Exercise directions
Copy out each of the rows below word for word, leaving out the pictures.

Provided data
#####

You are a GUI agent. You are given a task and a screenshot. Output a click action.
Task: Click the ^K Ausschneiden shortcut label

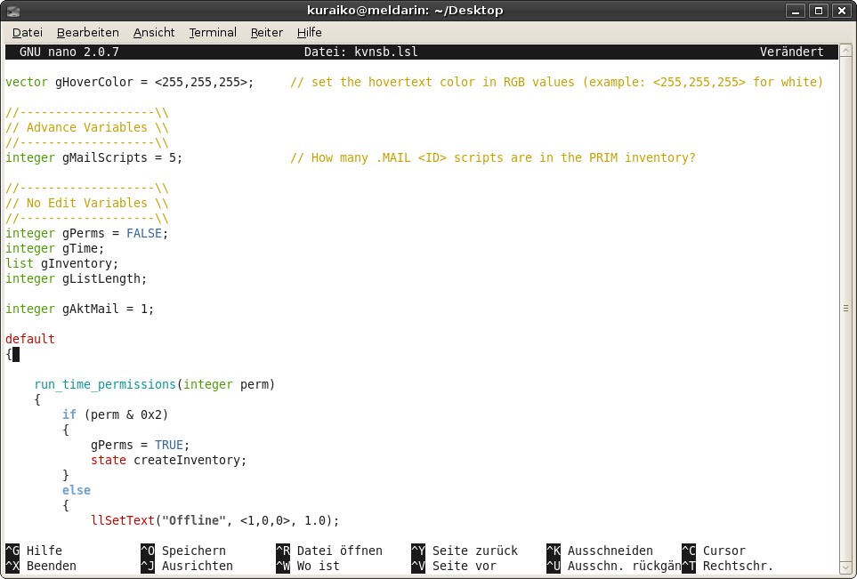pyautogui.click(x=600, y=551)
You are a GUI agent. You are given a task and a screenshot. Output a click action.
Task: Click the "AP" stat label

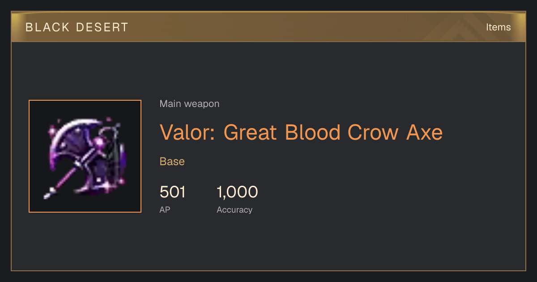tap(165, 209)
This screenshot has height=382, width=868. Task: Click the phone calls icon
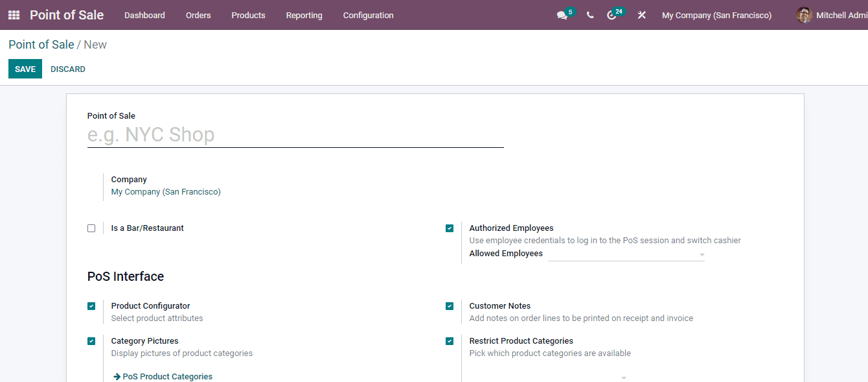click(589, 15)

#####

Finished answer
You are a GUI agent. You are given a task and a screenshot. Output a click action.
Task: Click the ^K Ausschneiden shortcut label

pyautogui.click(x=600, y=551)
You are a GUI agent. You are given a task and a screenshot. Output a click action.
Task: Click the "AP" stat label

tap(165, 209)
This screenshot has height=382, width=868. Task: Click the phone calls icon
click(589, 15)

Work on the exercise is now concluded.